**Your task:**
Reproduce the full listing exactly.
● ● ● ● ● ● ●
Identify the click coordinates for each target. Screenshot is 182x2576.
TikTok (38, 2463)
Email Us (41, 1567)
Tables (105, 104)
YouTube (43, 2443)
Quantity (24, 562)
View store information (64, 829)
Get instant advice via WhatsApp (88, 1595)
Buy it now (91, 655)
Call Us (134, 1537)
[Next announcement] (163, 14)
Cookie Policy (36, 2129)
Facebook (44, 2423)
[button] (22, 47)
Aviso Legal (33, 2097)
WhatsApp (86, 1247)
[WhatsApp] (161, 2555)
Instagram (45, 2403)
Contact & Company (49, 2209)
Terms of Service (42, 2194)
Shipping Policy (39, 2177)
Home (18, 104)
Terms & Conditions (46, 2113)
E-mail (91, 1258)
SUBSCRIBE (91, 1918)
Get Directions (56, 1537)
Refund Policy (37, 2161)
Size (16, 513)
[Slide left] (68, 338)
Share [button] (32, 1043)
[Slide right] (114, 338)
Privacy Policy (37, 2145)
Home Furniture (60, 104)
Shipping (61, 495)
● ● ● ● ● ● ●
**Task answer:**
Identify the click coordinates for each target. Screenshot is 182x2576.
TikTok (38, 2463)
Email Us (41, 1567)
Tables (105, 104)
YouTube (43, 2443)
Quantity (24, 562)
View store information (64, 829)
Get instant advice via WhatsApp (88, 1595)
Buy it now (91, 655)
Call Us (134, 1537)
[Next announcement] (163, 14)
Cookie Policy (36, 2129)
Facebook (44, 2423)
[button] (22, 47)
Aviso Legal (33, 2097)
WhatsApp (86, 1247)
[WhatsApp] (161, 2555)
Instagram (45, 2403)
Contact & Company (49, 2209)
Terms of Service (42, 2194)
Shipping Policy (39, 2177)
Home (18, 104)
Terms & Conditions (46, 2113)
E-mail (91, 1258)
SUBSCRIBE (91, 1918)
Get Directions (56, 1537)
Refund Policy (37, 2161)
Size (16, 513)
[Slide left] (68, 338)
Share [button] (32, 1043)
[Slide right] (114, 338)
Privacy Policy (37, 2145)
Home Furniture (60, 104)
Shipping (61, 495)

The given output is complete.